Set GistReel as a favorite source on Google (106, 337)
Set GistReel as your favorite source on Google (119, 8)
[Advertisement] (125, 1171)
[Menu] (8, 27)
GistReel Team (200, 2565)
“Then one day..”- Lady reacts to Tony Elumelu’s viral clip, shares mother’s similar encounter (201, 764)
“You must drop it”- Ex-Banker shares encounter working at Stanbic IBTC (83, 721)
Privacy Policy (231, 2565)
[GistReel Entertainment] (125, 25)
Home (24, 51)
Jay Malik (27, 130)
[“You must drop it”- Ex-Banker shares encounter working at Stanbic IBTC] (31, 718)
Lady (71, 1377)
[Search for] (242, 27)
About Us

# REQUIREMENT
Give the records again, complete and exact.

# WRITTEN RESPONSE
Set GistReel as a favorite source on Google (106, 337)
Set GistReel as your favorite source on Google (119, 8)
[Advertisement] (125, 1171)
[Menu] (8, 27)
GistReel Team (200, 2565)
“Then one day..”- Lady reacts to Tony Elumelu’s viral clip, shares mother’s similar encounter (201, 764)
“You must drop it”- Ex-Banker shares encounter working at Stanbic IBTC (83, 721)
Privacy Policy (231, 2565)
[GistReel Entertainment] (125, 25)
Home (24, 51)
Jay Malik (27, 130)
[“You must drop it”- Ex-Banker shares encounter working at Stanbic IBTC] (31, 718)
Lady (71, 1377)
[Search for] (242, 27)
About Us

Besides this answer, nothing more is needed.